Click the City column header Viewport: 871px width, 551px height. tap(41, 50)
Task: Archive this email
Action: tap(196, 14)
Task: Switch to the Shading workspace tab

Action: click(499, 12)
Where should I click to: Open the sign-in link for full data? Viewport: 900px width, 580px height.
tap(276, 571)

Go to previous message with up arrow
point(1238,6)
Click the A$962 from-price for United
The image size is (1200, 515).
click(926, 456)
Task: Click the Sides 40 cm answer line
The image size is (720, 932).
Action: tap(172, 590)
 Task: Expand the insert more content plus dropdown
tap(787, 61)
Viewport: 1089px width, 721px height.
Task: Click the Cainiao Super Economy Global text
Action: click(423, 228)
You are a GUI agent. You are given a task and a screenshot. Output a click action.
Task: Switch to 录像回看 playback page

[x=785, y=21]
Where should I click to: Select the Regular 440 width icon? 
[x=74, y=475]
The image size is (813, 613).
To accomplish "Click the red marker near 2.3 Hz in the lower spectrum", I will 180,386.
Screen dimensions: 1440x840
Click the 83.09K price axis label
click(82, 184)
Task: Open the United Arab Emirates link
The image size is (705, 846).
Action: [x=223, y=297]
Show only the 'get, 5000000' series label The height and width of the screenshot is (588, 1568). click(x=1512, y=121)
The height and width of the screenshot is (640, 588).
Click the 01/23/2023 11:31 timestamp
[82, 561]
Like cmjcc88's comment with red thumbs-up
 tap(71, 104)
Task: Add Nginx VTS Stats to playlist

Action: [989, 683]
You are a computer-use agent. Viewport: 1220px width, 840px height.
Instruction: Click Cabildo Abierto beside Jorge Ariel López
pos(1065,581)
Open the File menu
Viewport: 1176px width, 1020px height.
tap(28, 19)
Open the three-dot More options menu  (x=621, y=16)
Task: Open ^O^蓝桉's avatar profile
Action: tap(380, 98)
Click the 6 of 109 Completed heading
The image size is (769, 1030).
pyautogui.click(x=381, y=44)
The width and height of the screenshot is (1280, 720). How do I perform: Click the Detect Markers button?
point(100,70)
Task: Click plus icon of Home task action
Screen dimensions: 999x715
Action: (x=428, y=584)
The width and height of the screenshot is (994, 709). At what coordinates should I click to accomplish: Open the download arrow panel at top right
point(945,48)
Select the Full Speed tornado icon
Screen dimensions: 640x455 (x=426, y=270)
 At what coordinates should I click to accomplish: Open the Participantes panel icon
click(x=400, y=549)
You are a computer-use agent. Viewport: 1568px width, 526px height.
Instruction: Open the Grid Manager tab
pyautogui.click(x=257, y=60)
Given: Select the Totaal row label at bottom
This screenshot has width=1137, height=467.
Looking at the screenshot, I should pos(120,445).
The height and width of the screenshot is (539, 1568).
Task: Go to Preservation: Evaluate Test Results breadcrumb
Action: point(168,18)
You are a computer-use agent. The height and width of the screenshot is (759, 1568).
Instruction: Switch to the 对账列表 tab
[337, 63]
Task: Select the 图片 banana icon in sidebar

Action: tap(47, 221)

What is being asked
Output the full listing above word for word.

Result of this exercise
Click the City column header Viewport: 871px width, 551px height. tap(41, 50)
Task: Archive this email
Action: tap(196, 14)
Task: Switch to the Shading workspace tab

Action: click(499, 12)
Where should I click to: Open the sign-in link for full data? Viewport: 900px width, 580px height.
tap(276, 571)

Go to previous message with up arrow
point(1238,6)
Click the A$962 from-price for United
The image size is (1200, 515).
click(926, 456)
Task: Click the Sides 40 cm answer line
The image size is (720, 932).
Action: tap(172, 590)
 Task: Expand the insert more content plus dropdown
tap(787, 61)
Viewport: 1089px width, 721px height.
Task: Click the Cainiao Super Economy Global text
Action: click(423, 228)
You are a GUI agent. You are given a task and a screenshot. Output a click action.
Task: Switch to 录像回看 playback page

[x=785, y=21]
Where should I click to: Select the Regular 440 width icon? 
[x=74, y=475]
The image size is (813, 613).
To accomplish "Click the red marker near 2.3 Hz in the lower spectrum", I will 180,386.
Screen dimensions: 1440x840
Click the 83.09K price axis label
click(82, 184)
Task: Open the United Arab Emirates link
The image size is (705, 846).
Action: [x=223, y=297]
Show only the 'get, 5000000' series label The height and width of the screenshot is (588, 1568). click(x=1512, y=121)
The height and width of the screenshot is (640, 588).
Click the 01/23/2023 11:31 timestamp
[82, 561]
Like cmjcc88's comment with red thumbs-up
 tap(71, 104)
Task: Add Nginx VTS Stats to playlist

Action: [989, 683]
You are a computer-use agent. Viewport: 1220px width, 840px height.
Instruction: Click Cabildo Abierto beside Jorge Ariel López
pos(1065,581)
Open the File menu
Viewport: 1176px width, 1020px height.
tap(28, 19)
Open the three-dot More options menu  (x=621, y=16)
Task: Open ^O^蓝桉's avatar profile
Action: tap(380, 98)
Click the 6 of 109 Completed heading
The image size is (769, 1030).
pyautogui.click(x=381, y=44)
The width and height of the screenshot is (1280, 720). How do I perform: Click the Detect Markers button?
point(100,70)
Task: Click plus icon of Home task action
Screen dimensions: 999x715
Action: (x=428, y=584)
The width and height of the screenshot is (994, 709). At what coordinates should I click to accomplish: Open the download arrow panel at top right
point(945,48)
Select the Full Speed tornado icon
Screen dimensions: 640x455 (x=426, y=270)
 At what coordinates should I click to accomplish: Open the Participantes panel icon
click(x=400, y=549)
You are a computer-use agent. Viewport: 1568px width, 526px height.
Instruction: Open the Grid Manager tab
pyautogui.click(x=257, y=60)
Given: Select the Totaal row label at bottom
This screenshot has width=1137, height=467.
Looking at the screenshot, I should pos(120,445).
The height and width of the screenshot is (539, 1568).
Task: Go to Preservation: Evaluate Test Results breadcrumb
Action: point(168,18)
You are a computer-use agent. The height and width of the screenshot is (759, 1568).
Instruction: Switch to the 对账列表 tab
[337, 63]
Task: Select the 图片 banana icon in sidebar

Action: tap(47, 221)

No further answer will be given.